I have long had an interest in how culture shapes and reshapes who we are as people and the ways we interact with others. Growing up in Papua New Guinea as a child of a “white” Australian missionary couple, I was exposed to two quite different cultures and shaped by both. And upon returning to Australia just before my tenth birthday I was exposed to another. There are many subtleties embedded in particular cultures that are hardly recognised by those who inhabit them, but which can be quite startling, confronting and disconcerting to those who enter them from outside. I can attest to the reality of “culture shock” through my own lived experience.
In a recent presentation I defined a culture as “the sum of the beliefs, values, attitudes and practices that constitute and reproduce a way of being for a particular community of people.” Much of what makes up a particular culture is informal, unwritten and perhaps even intuitive. Enculturation takes place not through structured lessons but through the “rub” of daily life – through interaction, observation, conversation and participation in a common and distinctive way of being that makes for a given culture. I did not make the somewhat vexed transition from being a “hybrid” PNG kid to an Aussie teenager by going to a weekly class. I “caught” what it was to be a 1980s Australian teenager (to the extent that it possible to generalise about a single national youth culture) by a process of immersion over time into that culture.

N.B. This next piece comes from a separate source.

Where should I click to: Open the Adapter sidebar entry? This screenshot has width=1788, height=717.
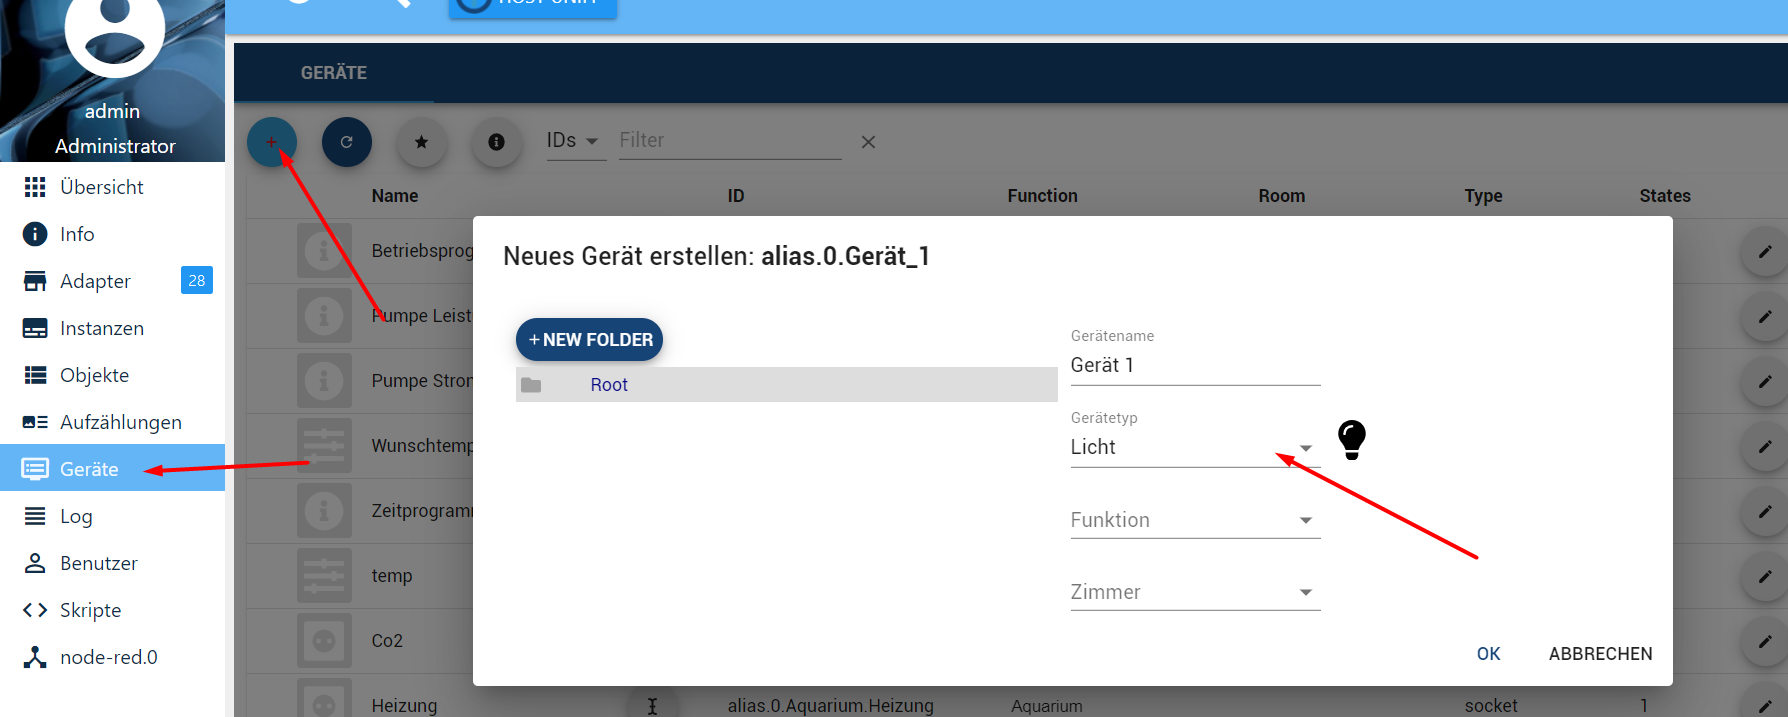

Over time, I have come to see many parallels between my own experience of crossing over between cultures and the challenge of faith formation. In my experience, the task of forming faith from generation to generation is best understood as a sacred and Spirit-infused “cultural enterprise”. While the Christian faith is built upon the Biblical witness and the teachings of the apostles, the making of Christians is not so much a matter of “indoctrination” as “enculturation”. As the people of God join together to hear the Word, celebrate the Word, enact the Word and live the Word, Christians are made. The “culture” of thought and practice which flows from the Gospel (with all of its nuances across different denominations, races and nations) is reproduced as faithful Christians live, share and give together under the cross. Through the daily intersections between everyday life and the distinctive way of the cross in Christian communities, faith is shaped and reshaped, seeded and strengthened.

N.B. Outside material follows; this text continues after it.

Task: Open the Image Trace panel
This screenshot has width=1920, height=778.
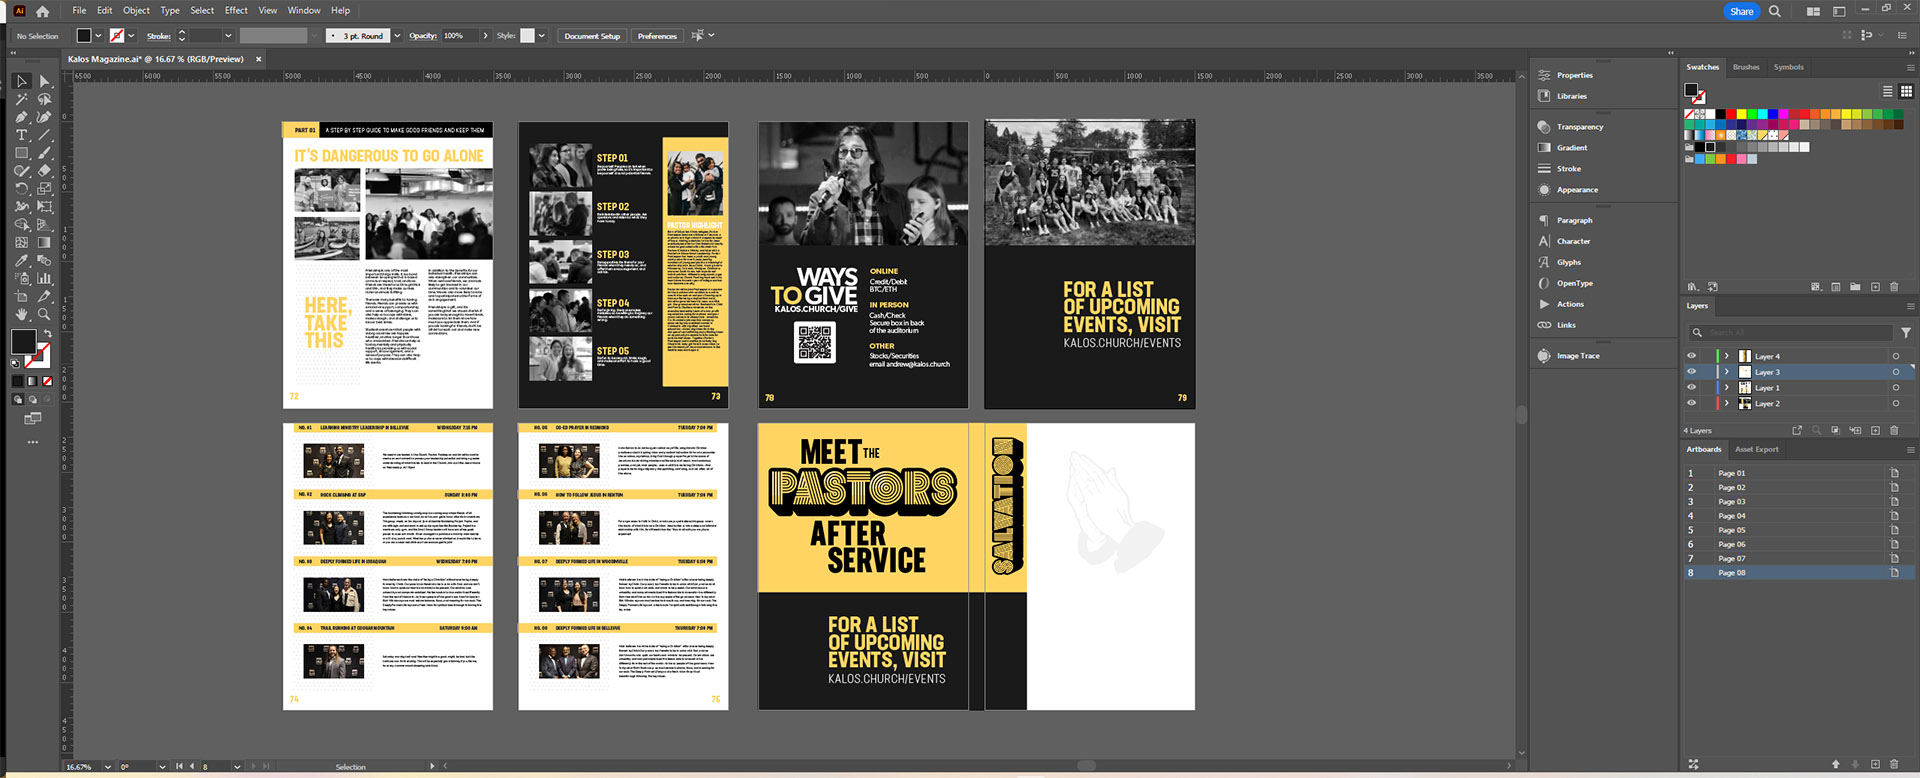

Turning then to Charles Foster’s book, I was very interested in his description of congregations as “catechetical cultures”:
“Teachers, classrooms, and prepared curriculum resources typically associated with schooling contribute significantly to the formation of faith. They are not sufficient, however, to the contemporary task of forming faith. Something more is needed. That something more, I contend, exists in relational practices of the congregation that influence the agency of its formal educational efforts. These patterns of relationality constitute what I am calling the congregational’s catechetical culture in and through which faith is both formed and transformed.”
For Foster, a programmatic understanding of faith formation (which has historically involved a strong emphasis on a schooling or instructional approach to Christian education of youth and children) falls short. For faith to flourish, the content of faith must be cultivated, reinforced and expressed mutually in relationships between Christians of different ages and stages, journeying in faith together. I was reminded of following “Principles for Passing on Faith” championed by Vibrant Faith Ministries.
- “Faith is formed by the power of the Holy Spirit through personal trusted relationships – often in our own homes.”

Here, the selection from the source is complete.